It was the answer Andrew Scheer had to give to make the question go away. And if Scheer was feeling particularly aggrieved for having to answer that particular question in the first place, he could have added a principled bit about the nerve of trying to hold someone’s private religious views against them in public life. But Scheer didn’t give “no” for an answer after his first post-election caucus meeting, nor did he expand on why he wouldn’t.
And what was the question put to Scheer?
“Do you believe that being gay is a sin?”
Now, was it a fair question to ask of a politician whose job description has the square root of squat all to do with adjudicating sin? No. Would it be asked of a leader from another faith group? Maybe, maybe not. But the Catholic Scheer had to know the question, or a version of it, was coming, especially after the last campaign. It’s what reporters in a micro-monoculture do. And until the question is answered, the questions will keep on coming.
“My personal opinion is that I respect the rights of every single Canadian,” was Scheer’s answer on the question of gay sin. So was that a “yes”, given the two questions aren’t mutually incompatible? Who knows? I guess we’ll just have to keep guessing.
READ MORE: Andrew Scheer’s moment of truth
The good news is that the socially conservative leader of one of Canada’s two main political parties stands by the rights of Canada’s sexual minorities. But it’s hardly something for which to offer a reward nearly 20 years into the 21st century. The bad news for Conservatives is that the message won’t be heard (or believed) by the approximately 10 per cent of Canadians who are gay—to say nothing of the many more who don’t have any qualms about other people being gay—until Scheer speaks a little more clearly on the underlying message he is or isn’t sending by not taking the question head on.
And while there’s no rule saying you must accept the appropriateness of gay sex to participate in public life, it’s equally true that most Canadians will be on the opposite side of you if you think being gay is a sin. Hell, even a sizeable chunk of Catholics—Justin Trudeau amongst them—don’t think being gay is a sin. So why can’t Scheer squeeze out the answer?
The simplest explanation is that Scheer actually thinks being gay is a sin. He certainly gives off the uncomfortable vibe of a sincere and practicing Catholic when talking about all that is gay. And fair play. But enjoy banging your head against that low electoral ceiling, Mr. Scheer.
Because whether you like it or not, holding the minority view on minority issues is a major league political problem in Canada circa 2019. Canadians expect their leaders to do more than respect rights. At a minimum, they expect a little bit of candour.
An Andrew Scheer who said something like “given my Catholic upbringing I find this conversation difficult personally, but I want to reassure every Canadian that, whatever your sexuality, I will always stand up for your rights no matter what” would at least get brownie points for authenticity. But even then it would likely go over like a lead balloon.

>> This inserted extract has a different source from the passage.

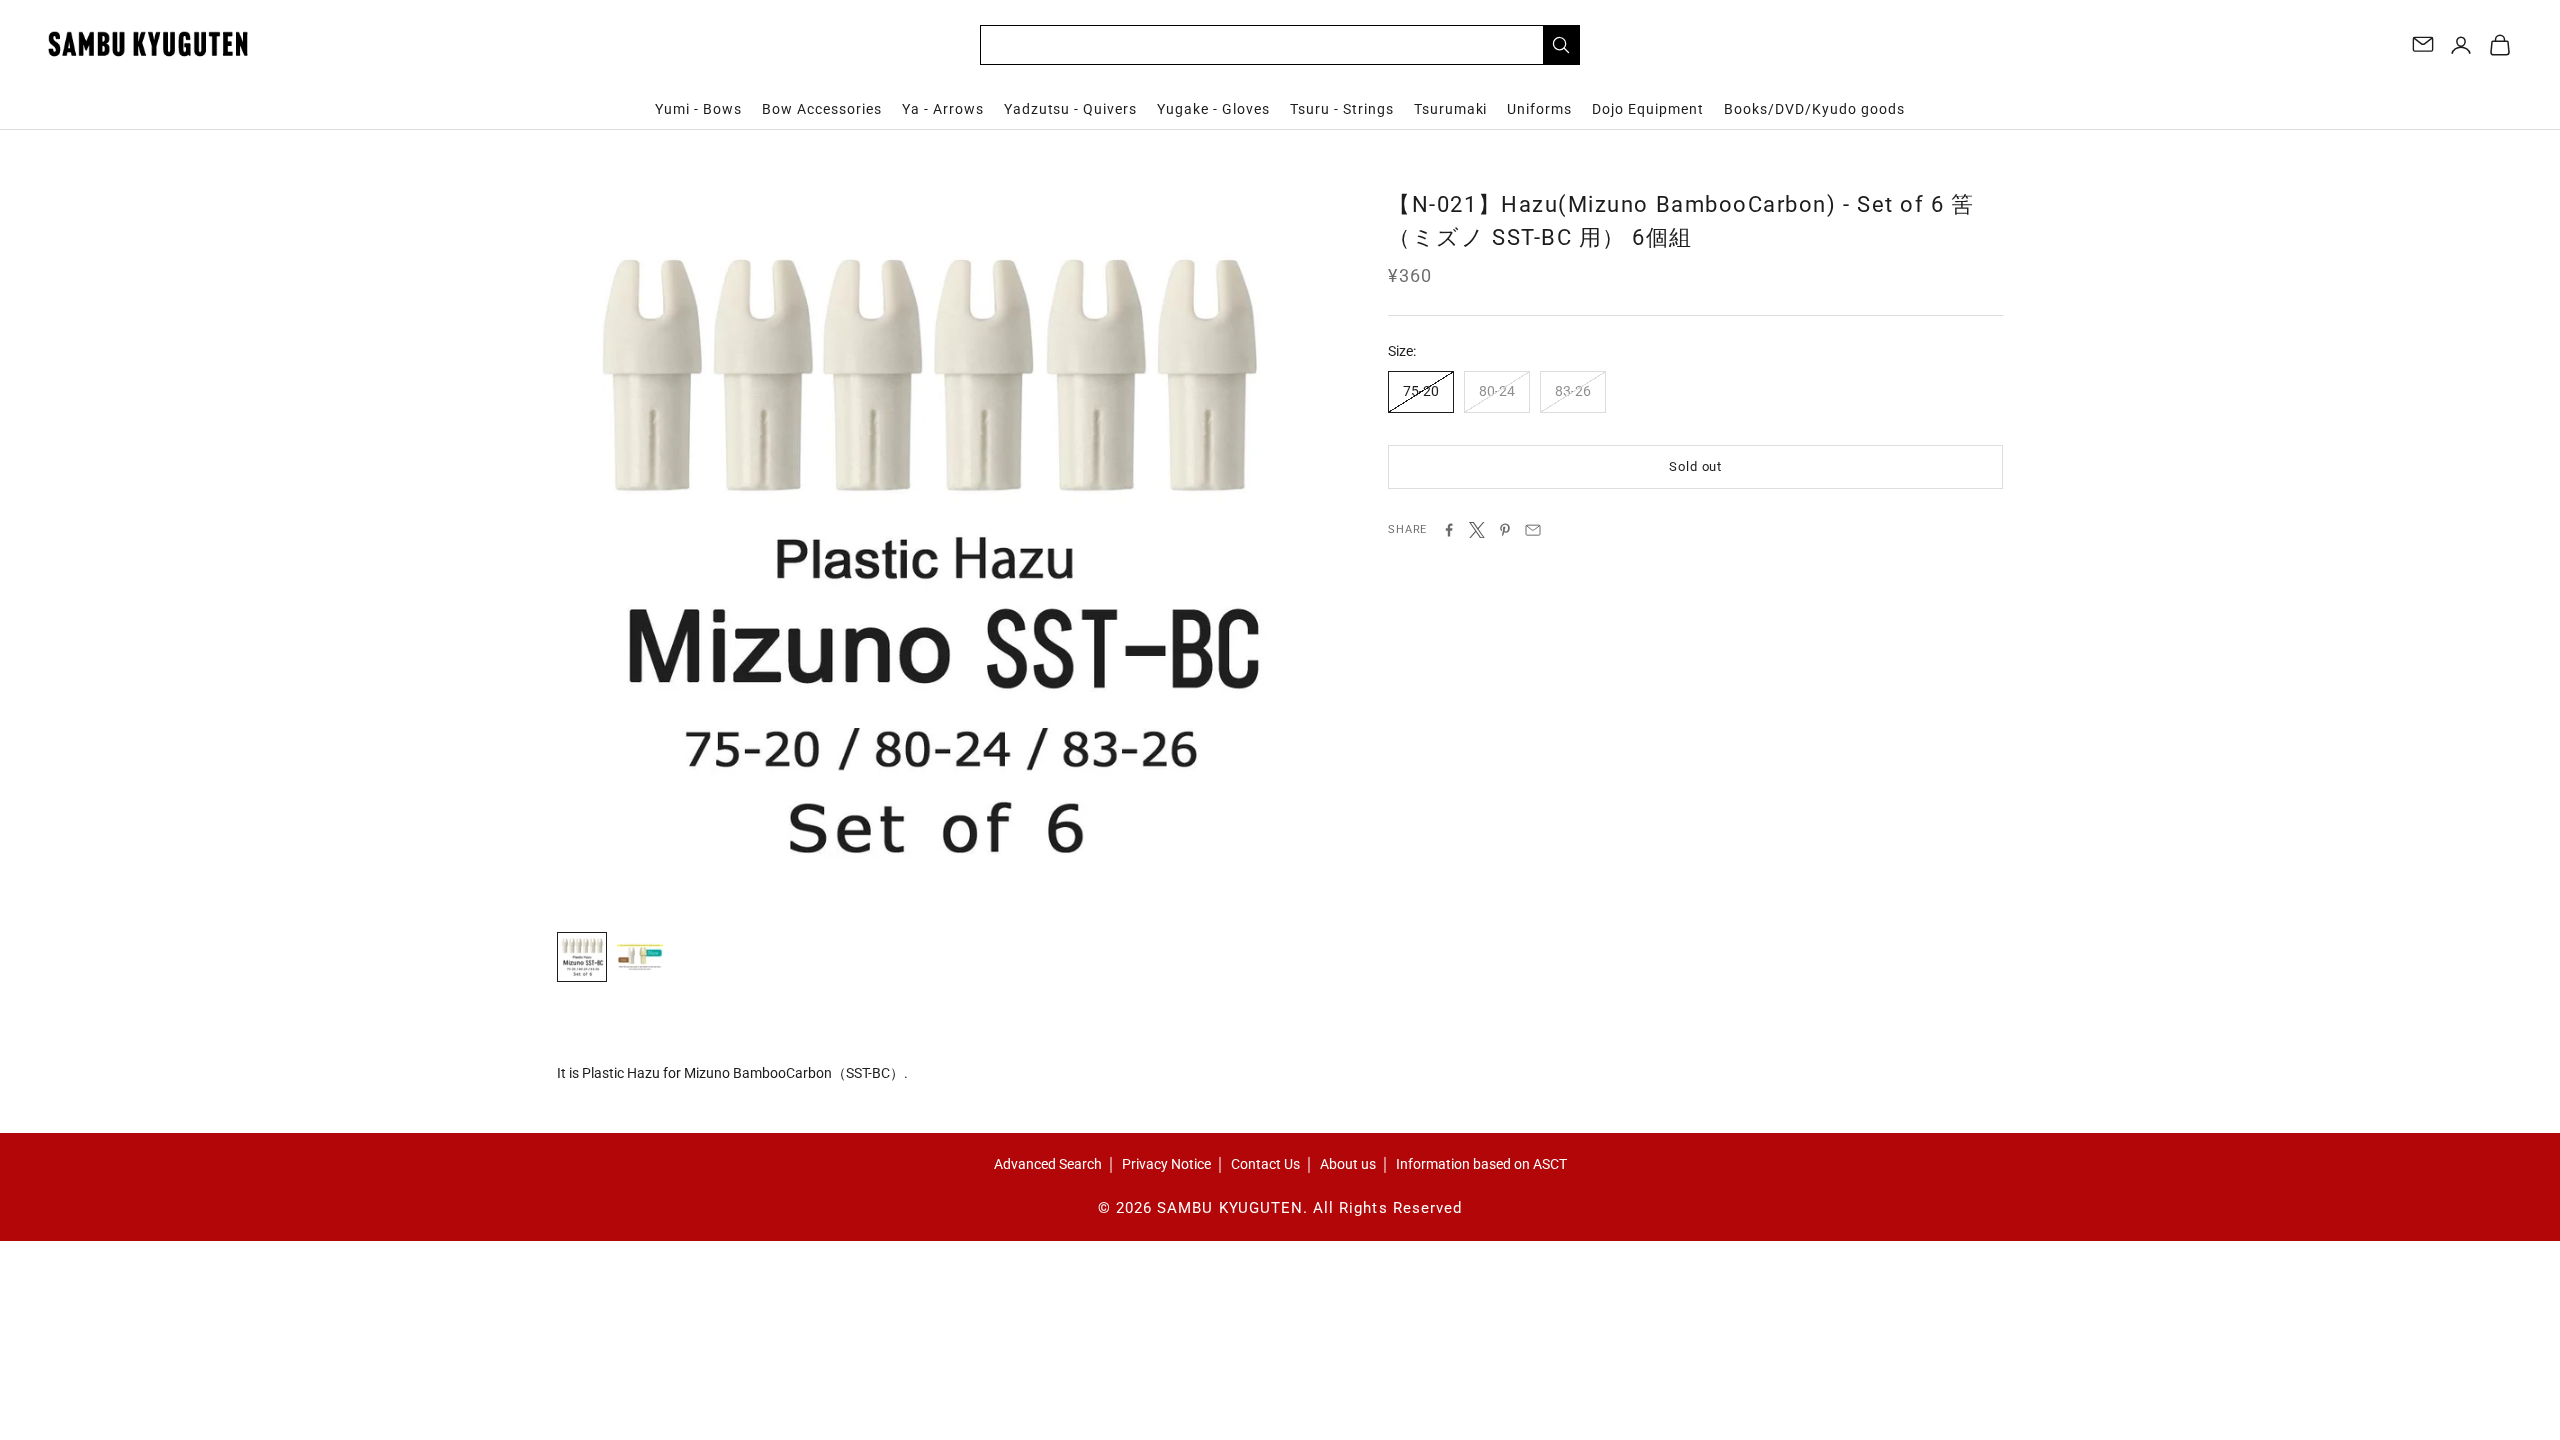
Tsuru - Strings (1342, 109)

With some sort of heartfelt personal declaration out in the open Scheer would then have the credibility to make the broader point of whether it’s appropriate to hold people’s private views against them in their pursuit of public office. Here, the political left is open to a charge of hypocrisy because they would never dare ask the question of somebody who isn’t a Christian. But that isn’t the point now, is it?

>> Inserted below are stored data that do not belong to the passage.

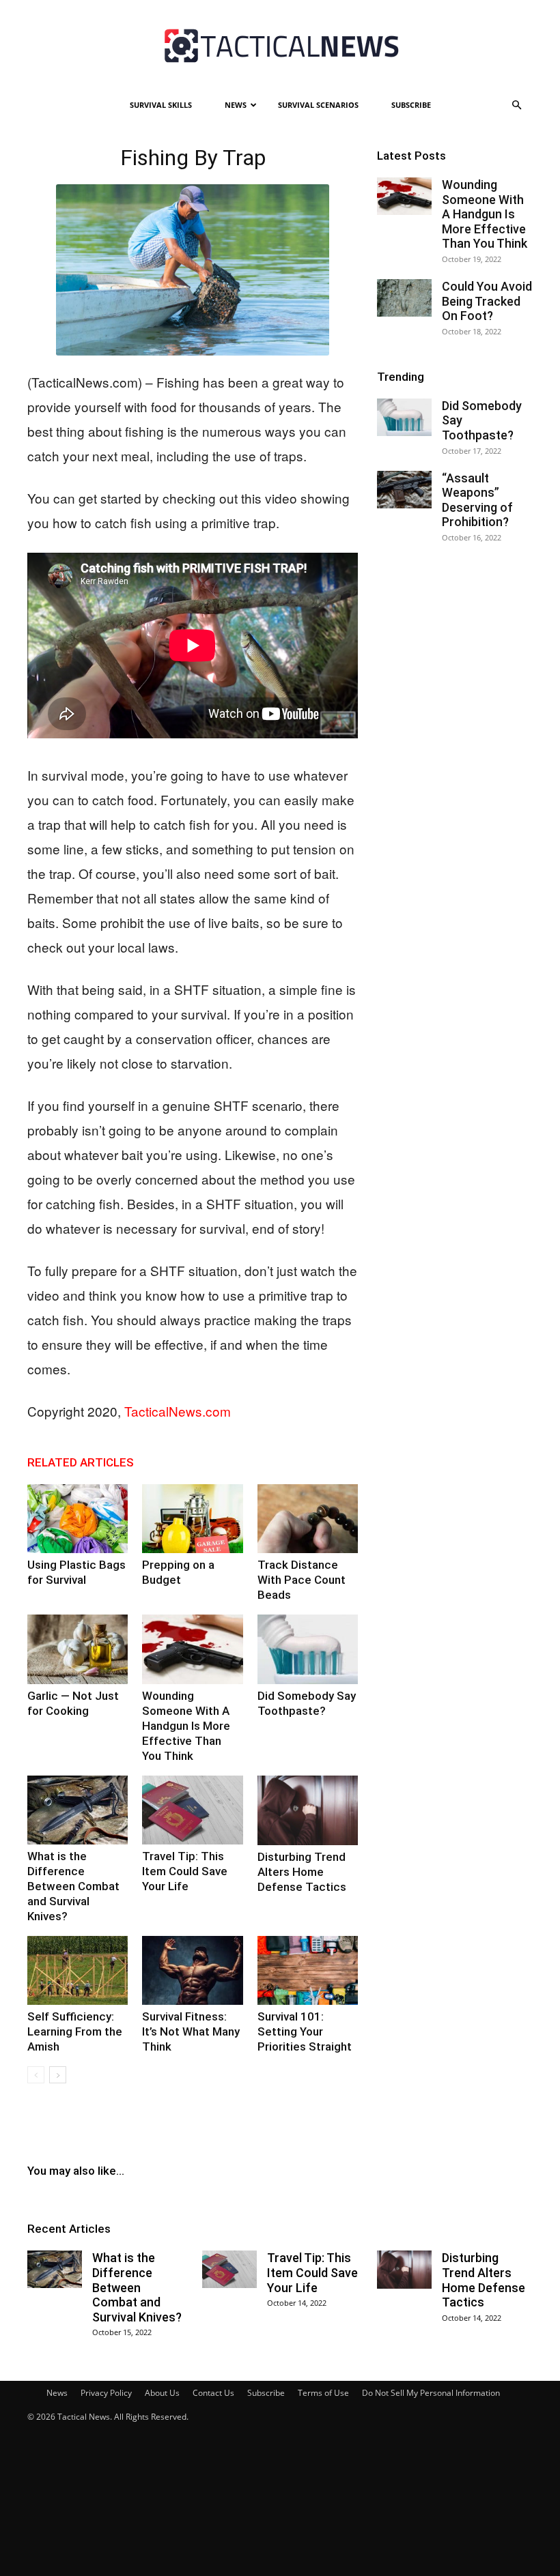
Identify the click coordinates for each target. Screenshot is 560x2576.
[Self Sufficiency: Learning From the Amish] (77, 1970)
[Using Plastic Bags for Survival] (77, 1518)
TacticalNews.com (177, 1411)
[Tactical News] (280, 45)
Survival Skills (161, 105)
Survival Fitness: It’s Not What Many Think (191, 2031)
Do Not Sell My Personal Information (431, 2393)
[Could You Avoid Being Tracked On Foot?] (404, 298)
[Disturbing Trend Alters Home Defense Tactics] (307, 1810)
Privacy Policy (106, 2393)
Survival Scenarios (318, 105)
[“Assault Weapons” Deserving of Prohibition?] (404, 489)
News (236, 105)
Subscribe (411, 105)
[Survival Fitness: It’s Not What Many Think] (192, 1970)
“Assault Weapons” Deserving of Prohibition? (477, 500)
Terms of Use (323, 2393)
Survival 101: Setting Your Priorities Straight (304, 2031)
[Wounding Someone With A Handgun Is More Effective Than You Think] (192, 1649)
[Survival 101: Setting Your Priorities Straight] (307, 1970)
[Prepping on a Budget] (192, 1518)
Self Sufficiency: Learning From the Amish (74, 2031)
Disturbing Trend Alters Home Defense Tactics (301, 1872)
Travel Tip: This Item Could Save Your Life (184, 1871)
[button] (516, 105)
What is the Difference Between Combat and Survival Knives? (73, 1886)
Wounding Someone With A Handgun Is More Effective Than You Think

Gay people used to be persecuted and punished by the state. It has now been 50 years since the Prime Minister of Canada took the state out of the bedrooms of the nation. And LGBTQ rights have advanced by leaps and bounds in the intervening years. We’re now at the point where being gay isn’t hidden, it’s openly celebrated. That’s progress and it’s not going to be reversed. More to the point, nobody believes a Liberal, NDP or Green leader would ever reverse these gains, given theirs were the parties who led efforts to enshrine gay rights in the first place.
Can most Canadians say the same of a Conservative Party of Canada led by a social conservative? It would appear not.
This being Canada, we cannot—and must never—compel thought or speech. We can and do, however, withhold our support for people who hold certain views, whether religious or otherwise (just ask Mad Max Bernier). Until Andrew Scheer and the Conservative Party reconcile themselves with Canada’s 21st century views on social issues that are now settled it will remain a block on their electoral appeal.